Oracle Shares Up 7.5% After Forecast
Oracle Corp., the biggest company developing database management systems, boosted its extended trading by 7.5 percent after its top officials affirmed that the company is capable of enduring an economic slump.

Oracle expanded $1.56 to $22.32 in late trading yesterday. The stock declined 49 cents to $20.76 in regular Nasdaq Stock Market trading.

Oracle is developing database management systems, tools for database development, middle-tier software, enterprise resource planning software, customer relationship management software and supply chain management (SCM) software. Such programs are vital for day-to-day business tasks and this makes it much harder for Oracle’s clients to curb spending when the economy slows, Chief Executive Officer Larry Ellison declared yesterday.

The California-founded company forecasted that its third-quarter revenue will rise as much as 23 percent, pointing toward sales of $5.47 billion.

"The forecast is very healthy,'' Goldman, Sachs & Co. analyst Sarah Friar said for Bloomberg in an interview from San Francisco. She advised those interested in her advice on the matter to buy Oracle shares, although she doesn't own any.

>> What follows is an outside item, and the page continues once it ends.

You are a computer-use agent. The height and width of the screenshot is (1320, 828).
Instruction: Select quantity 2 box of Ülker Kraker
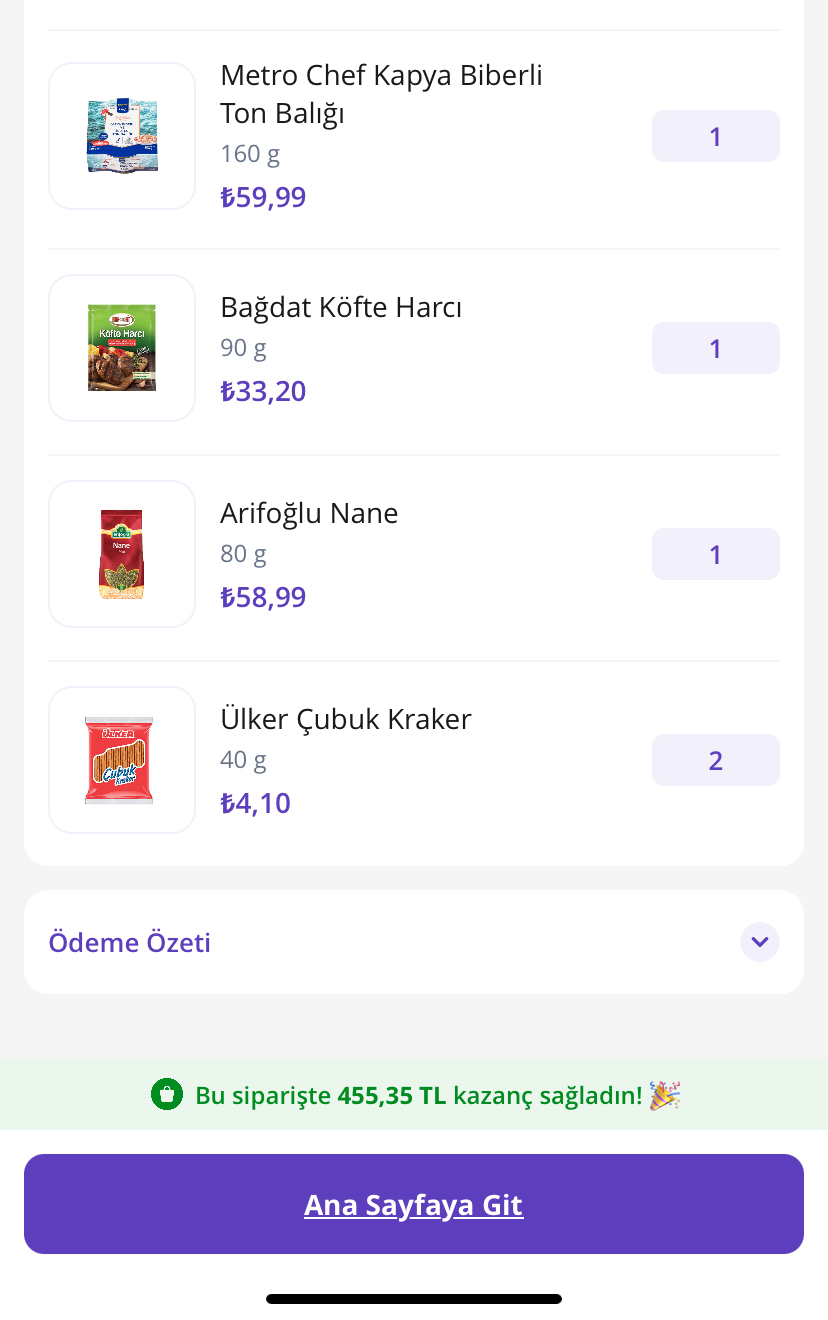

Leaving out the stock-based compensation costs, the profit is expected to rise to 29 cents or 30 cents a share in the third quarter, which ends in February, said Oracle from it headquarters in Redwood City, California.

Analysts had predicted profit of 29 cents a share and sales of $5.2 billion.
Oracle is doing quite well and it increased its market share while competition with its main rivals SAP AG and International Business Machines Corp.

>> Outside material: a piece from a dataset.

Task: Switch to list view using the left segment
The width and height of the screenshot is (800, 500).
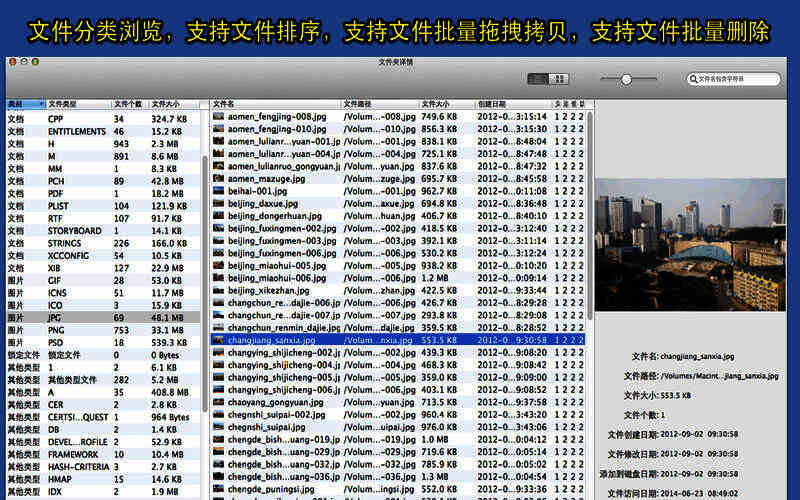Action: [x=537, y=78]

It 63-year-old CEO, Lawrence (Larry) J. Ellison, spent $25 billion in the past three years as Oracle bought several smaller software makers and expanded into new areas.

Oracle’s latest acquisitions have broadened the company's portfolio and reduced the company’s dependence on sales to companies in any particular industry that might be suffering in an eventual economic slump.

"It's a diversified applications business," Chief Executive Officer Larry Ellison said during a conference call on the results.